◆ **Activity**
Please print out every line of the material, unchanged.

◆ **Records to use**

* * * *

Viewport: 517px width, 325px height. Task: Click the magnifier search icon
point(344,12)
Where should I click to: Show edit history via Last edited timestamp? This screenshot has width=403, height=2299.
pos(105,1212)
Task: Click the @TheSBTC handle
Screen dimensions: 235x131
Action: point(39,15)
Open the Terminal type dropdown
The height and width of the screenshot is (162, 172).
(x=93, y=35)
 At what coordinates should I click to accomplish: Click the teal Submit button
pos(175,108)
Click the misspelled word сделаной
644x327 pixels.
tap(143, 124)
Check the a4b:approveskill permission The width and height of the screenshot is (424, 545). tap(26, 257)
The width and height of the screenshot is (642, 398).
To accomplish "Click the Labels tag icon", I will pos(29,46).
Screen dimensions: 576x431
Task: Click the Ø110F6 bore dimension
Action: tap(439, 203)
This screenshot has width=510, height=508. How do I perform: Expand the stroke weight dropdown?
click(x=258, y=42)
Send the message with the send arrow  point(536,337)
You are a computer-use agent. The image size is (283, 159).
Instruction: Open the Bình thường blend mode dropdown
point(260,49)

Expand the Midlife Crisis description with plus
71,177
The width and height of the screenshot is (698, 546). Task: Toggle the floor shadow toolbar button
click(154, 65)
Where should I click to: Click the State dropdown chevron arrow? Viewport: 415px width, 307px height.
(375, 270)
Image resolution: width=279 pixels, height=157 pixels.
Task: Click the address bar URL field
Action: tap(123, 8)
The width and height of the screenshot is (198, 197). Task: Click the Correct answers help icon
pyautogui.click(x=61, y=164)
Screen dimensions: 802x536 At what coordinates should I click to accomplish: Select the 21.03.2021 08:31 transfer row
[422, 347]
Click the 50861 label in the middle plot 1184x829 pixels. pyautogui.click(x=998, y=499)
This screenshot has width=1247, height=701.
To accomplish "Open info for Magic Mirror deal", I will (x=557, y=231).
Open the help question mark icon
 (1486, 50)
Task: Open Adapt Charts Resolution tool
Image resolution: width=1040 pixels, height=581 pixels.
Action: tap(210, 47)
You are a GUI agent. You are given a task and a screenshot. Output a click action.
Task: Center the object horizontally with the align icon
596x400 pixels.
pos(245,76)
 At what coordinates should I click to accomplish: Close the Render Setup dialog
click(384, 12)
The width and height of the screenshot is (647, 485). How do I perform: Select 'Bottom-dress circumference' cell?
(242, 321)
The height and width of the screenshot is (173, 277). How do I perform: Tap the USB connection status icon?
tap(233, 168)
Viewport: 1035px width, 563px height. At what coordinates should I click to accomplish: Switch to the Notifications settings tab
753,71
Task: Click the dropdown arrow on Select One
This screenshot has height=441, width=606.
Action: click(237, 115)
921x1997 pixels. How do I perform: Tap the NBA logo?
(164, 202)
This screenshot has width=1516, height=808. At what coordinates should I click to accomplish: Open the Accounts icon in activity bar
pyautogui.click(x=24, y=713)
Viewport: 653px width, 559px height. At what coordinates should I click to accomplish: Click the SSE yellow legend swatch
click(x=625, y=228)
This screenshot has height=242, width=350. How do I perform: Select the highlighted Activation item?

* * * *

◆ **Result for this task**
Viewport: 517px width, 325px height. Task: Click the magnifier search icon
point(344,12)
Where should I click to: Show edit history via Last edited timestamp? This screenshot has width=403, height=2299.
pos(105,1212)
Task: Click the @TheSBTC handle
Screen dimensions: 235x131
Action: point(39,15)
Open the Terminal type dropdown
The height and width of the screenshot is (162, 172).
(x=93, y=35)
 At what coordinates should I click to accomplish: Click the teal Submit button
pos(175,108)
Click the misspelled word сделаной
644x327 pixels.
tap(143, 124)
Check the a4b:approveskill permission The width and height of the screenshot is (424, 545). tap(26, 257)
The width and height of the screenshot is (642, 398).
To accomplish "Click the Labels tag icon", I will pos(29,46).
Screen dimensions: 576x431
Task: Click the Ø110F6 bore dimension
Action: tap(439, 203)
This screenshot has width=510, height=508. How do I perform: Expand the stroke weight dropdown?
click(x=258, y=42)
Send the message with the send arrow  point(536,337)
You are a computer-use agent. The image size is (283, 159).
Instruction: Open the Bình thường blend mode dropdown
point(260,49)

Expand the Midlife Crisis description with plus
71,177
The width and height of the screenshot is (698, 546). Task: Toggle the floor shadow toolbar button
click(154, 65)
Where should I click to: Click the State dropdown chevron arrow? Viewport: 415px width, 307px height.
(375, 270)
Image resolution: width=279 pixels, height=157 pixels.
Task: Click the address bar URL field
Action: tap(123, 8)
The width and height of the screenshot is (198, 197). Task: Click the Correct answers help icon
pyautogui.click(x=61, y=164)
Screen dimensions: 802x536 At what coordinates should I click to accomplish: Select the 21.03.2021 08:31 transfer row
[422, 347]
Click the 50861 label in the middle plot 1184x829 pixels. pyautogui.click(x=998, y=499)
This screenshot has width=1247, height=701.
To accomplish "Open info for Magic Mirror deal", I will (x=557, y=231).
Open the help question mark icon
 (1486, 50)
Task: Open Adapt Charts Resolution tool
Image resolution: width=1040 pixels, height=581 pixels.
Action: tap(210, 47)
You are a GUI agent. You are given a task and a screenshot. Output a click action.
Task: Center the object horizontally with the align icon
596x400 pixels.
pos(245,76)
 At what coordinates should I click to accomplish: Close the Render Setup dialog
click(384, 12)
The width and height of the screenshot is (647, 485). How do I perform: Select 'Bottom-dress circumference' cell?
(242, 321)
The height and width of the screenshot is (173, 277). How do I perform: Tap the USB connection status icon?
tap(233, 168)
Viewport: 1035px width, 563px height. At what coordinates should I click to accomplish: Switch to the Notifications settings tab
753,71
Task: Click the dropdown arrow on Select One
This screenshot has height=441, width=606.
Action: click(237, 115)
921x1997 pixels. How do I perform: Tap the NBA logo?
(164, 202)
This screenshot has width=1516, height=808. At what coordinates should I click to accomplish: Open the Accounts icon in activity bar
pyautogui.click(x=24, y=713)
Viewport: 653px width, 559px height. At what coordinates should I click to accomplish: Click the SSE yellow legend swatch
click(x=625, y=228)
This screenshot has height=242, width=350. How do I perform: Select the highlighted Activation item?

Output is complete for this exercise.